BEGIN INFORMATION GIVEN

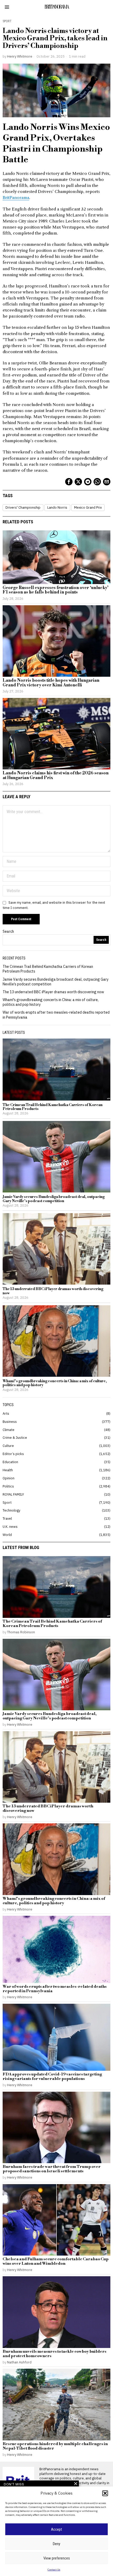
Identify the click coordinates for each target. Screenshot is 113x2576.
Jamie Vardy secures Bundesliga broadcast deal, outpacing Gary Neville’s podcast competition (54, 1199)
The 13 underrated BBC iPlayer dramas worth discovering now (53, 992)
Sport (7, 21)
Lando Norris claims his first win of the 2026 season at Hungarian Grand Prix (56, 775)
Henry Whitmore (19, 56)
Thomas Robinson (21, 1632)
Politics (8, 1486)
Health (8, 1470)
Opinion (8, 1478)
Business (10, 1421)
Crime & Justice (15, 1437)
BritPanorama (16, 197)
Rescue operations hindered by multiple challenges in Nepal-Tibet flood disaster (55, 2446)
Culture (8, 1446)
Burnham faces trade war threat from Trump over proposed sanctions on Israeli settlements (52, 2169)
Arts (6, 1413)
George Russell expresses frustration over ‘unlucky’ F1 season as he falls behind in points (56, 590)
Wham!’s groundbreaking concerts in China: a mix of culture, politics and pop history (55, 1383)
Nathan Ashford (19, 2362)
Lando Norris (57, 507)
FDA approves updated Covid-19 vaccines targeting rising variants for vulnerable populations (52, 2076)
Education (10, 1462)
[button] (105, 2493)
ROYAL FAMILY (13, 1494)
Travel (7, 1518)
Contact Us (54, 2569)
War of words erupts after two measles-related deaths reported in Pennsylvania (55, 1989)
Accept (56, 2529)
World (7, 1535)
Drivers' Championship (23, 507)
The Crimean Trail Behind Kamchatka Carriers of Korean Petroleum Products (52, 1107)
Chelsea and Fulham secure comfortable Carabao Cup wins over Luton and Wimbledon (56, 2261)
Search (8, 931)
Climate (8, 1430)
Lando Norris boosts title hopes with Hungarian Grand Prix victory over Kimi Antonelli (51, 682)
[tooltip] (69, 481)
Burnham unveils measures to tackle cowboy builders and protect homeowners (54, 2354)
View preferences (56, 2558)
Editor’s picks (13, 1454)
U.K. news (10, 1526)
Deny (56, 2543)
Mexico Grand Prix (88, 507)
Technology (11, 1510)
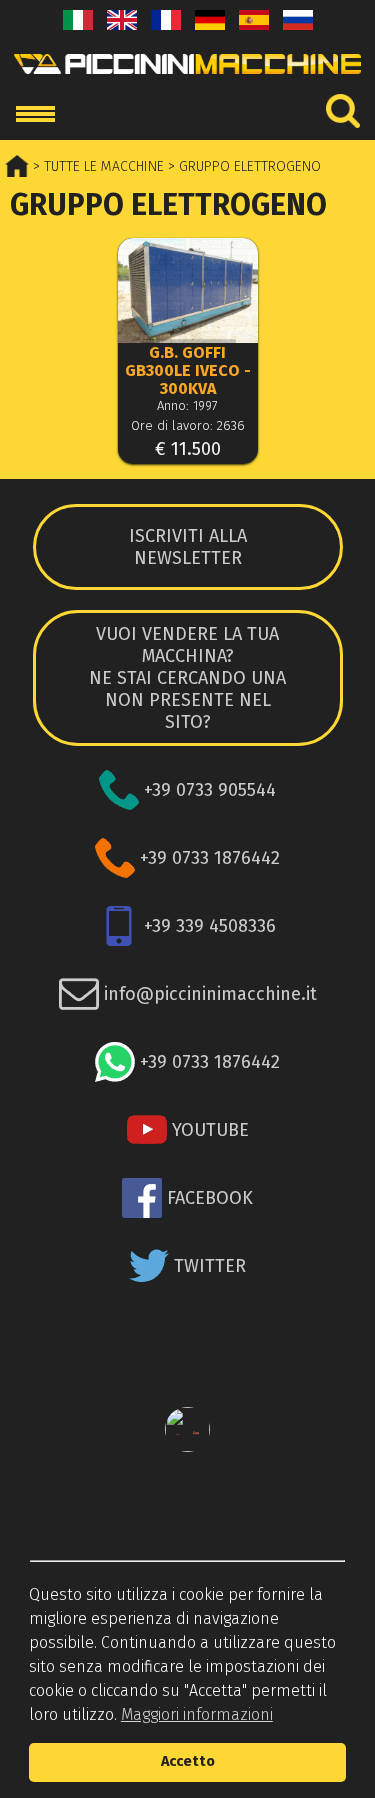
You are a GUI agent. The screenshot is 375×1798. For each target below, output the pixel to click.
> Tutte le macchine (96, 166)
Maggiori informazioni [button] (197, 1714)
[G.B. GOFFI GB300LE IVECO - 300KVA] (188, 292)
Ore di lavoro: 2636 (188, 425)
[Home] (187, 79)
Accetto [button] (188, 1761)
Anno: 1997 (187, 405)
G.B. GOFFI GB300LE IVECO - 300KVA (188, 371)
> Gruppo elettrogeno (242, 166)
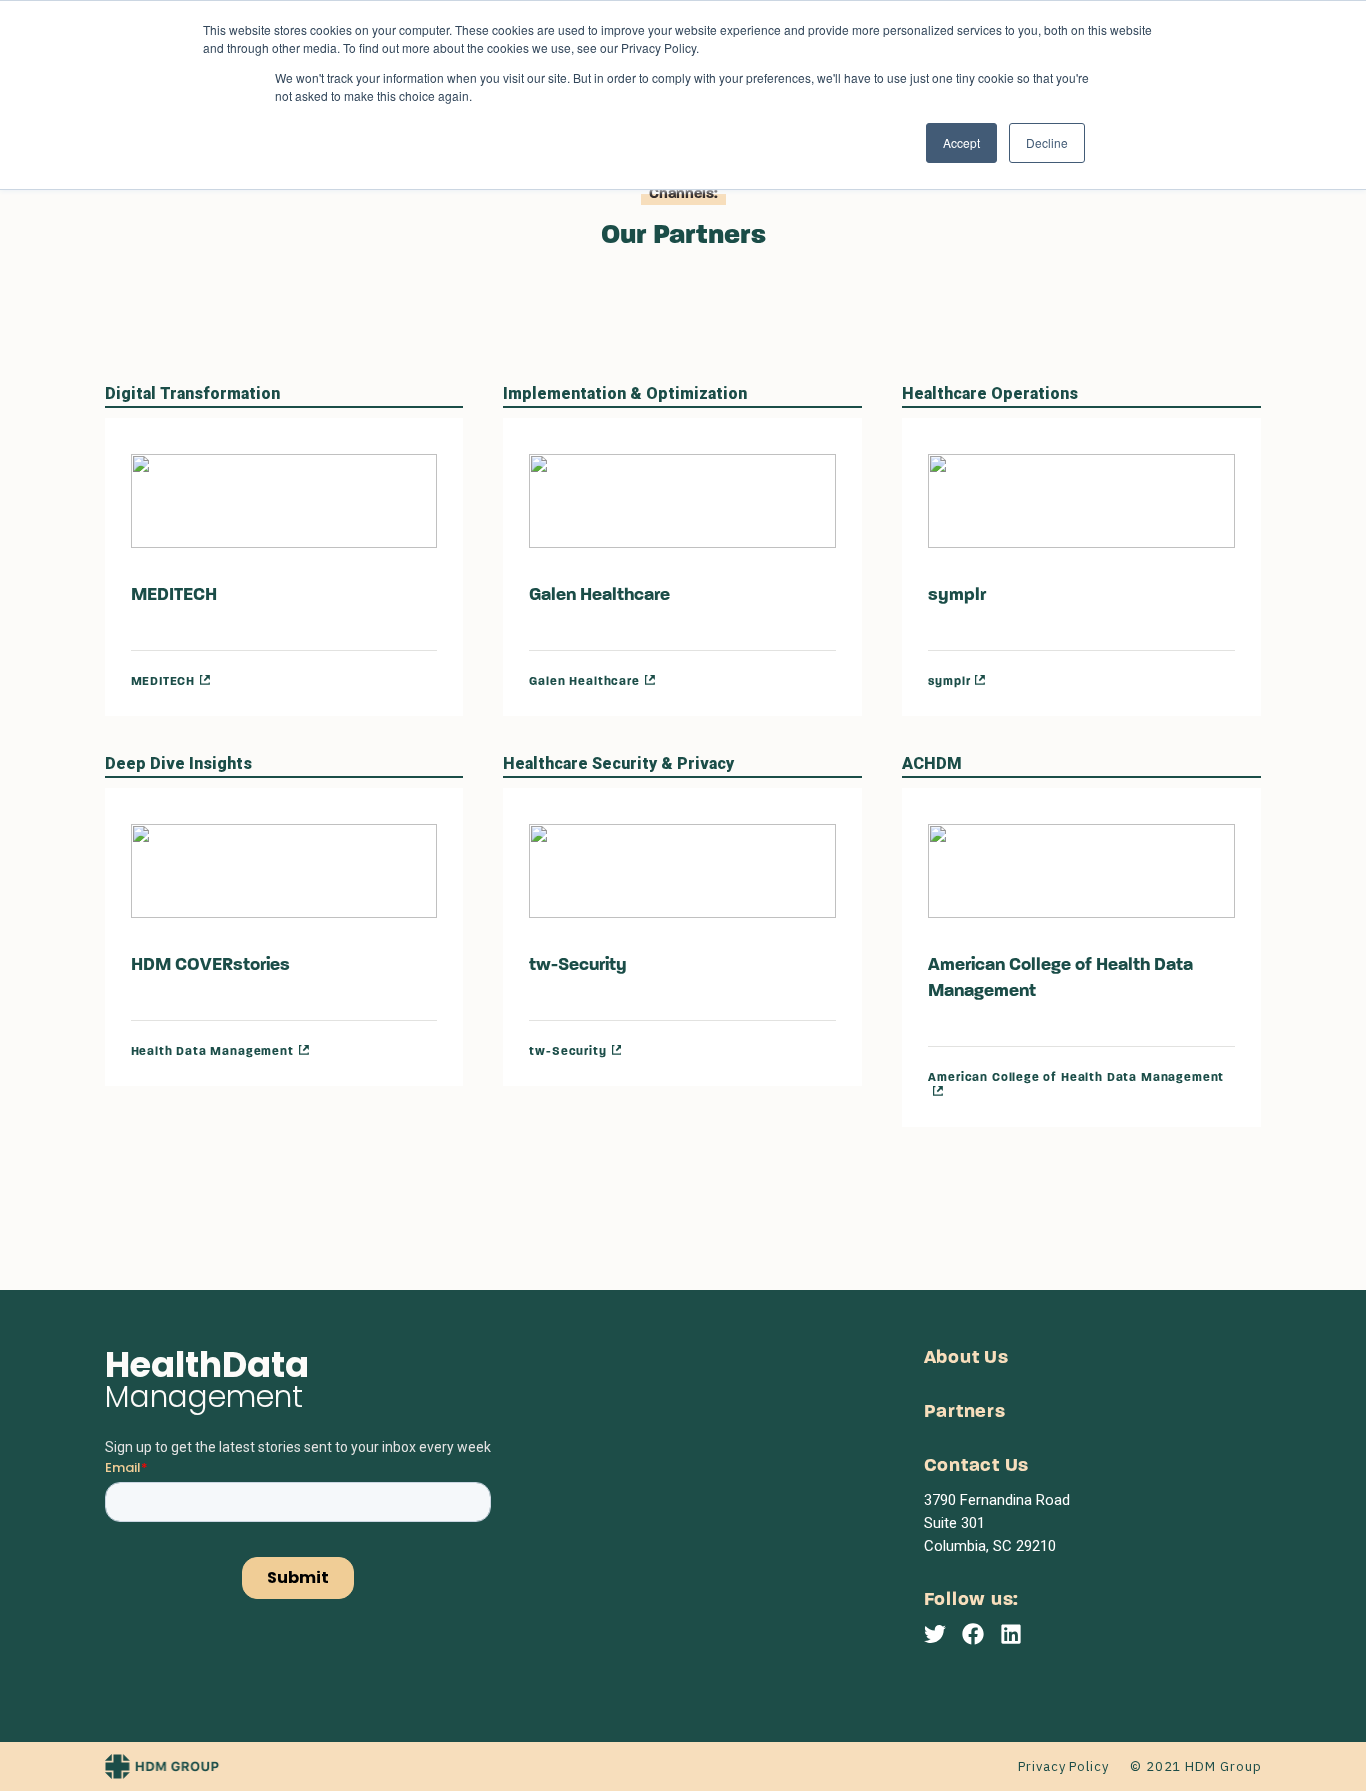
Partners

END INFORMATION GIVEN

THE TASK:
Copy exactly the lines running from the line with "Anno: 1997 (187, 405)" to the final line of the listing, keeping both ends and dropping any picture.

FINISHED EXERCISE:
Anno: 1997 (187, 405)
G.B. GOFFI GB300LE IVECO - 300KVA (188, 371)
> Gruppo elettrogeno (242, 166)
Partners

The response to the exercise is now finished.